The converse of this argument is that the nurse should also be aware of issues that are potential barriers to communication. The absence of positive and attentive listening is a powerful disincentive to most forms of communication. The patient who perceives that they are not being listened to is not likely to produce any useful information. Other barrier behaviours include the use of reassuring clichés, giving advice, expressing approval/disapproval, requesting an explanation (asking why?), defending, belittling feelings, stereotyped comments, changing the subject. (Arora V et al. 2005)
We have devoted the majority of this examination to the spoken modes of communication, but we should not overlook that the written word is an equally important means of communicating ones thoughts to others, particularly on an interprofessional basis. In order to maximise the efficiency of communication a written report should ideally be brief, concise, comprehensive, factual, descriptive, objective, both relevant and appropriate and legally prudent. (Young B et al. 2003)

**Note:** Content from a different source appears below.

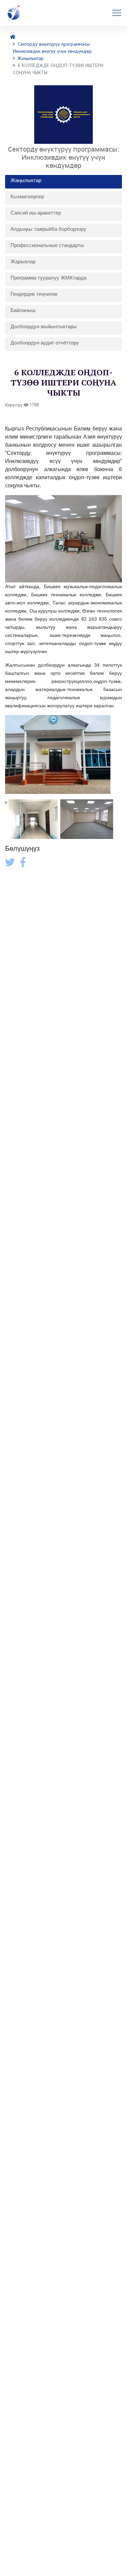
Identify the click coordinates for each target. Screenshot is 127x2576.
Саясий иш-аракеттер (35, 213)
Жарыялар (23, 261)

In this assessment one should draw attention to the distinction between being both brief and concise. Brief equates with shortness as undue length will allow the reader’s attention to wander, whereas being concise implies an absence of irrelevant detail thereby allowing an emphasis on what is important.
The preparation and literature review has allowed ample time for reflection on the issues raised. (Taylor, E. 2000). This has proved to be a valuable experience as some issues which I believed that I understood, became clearer and this gave me a much deeper insight into both the mechanisms and the possibilities of accurate and concise communication. Not only have the mechanisms of positive enhancement of communications become apparent but also the active removal of the barriers or impediments to communication clearly play an important role in the ability of the nurse to communication efficiently with both the patient and her healthcare colleagues.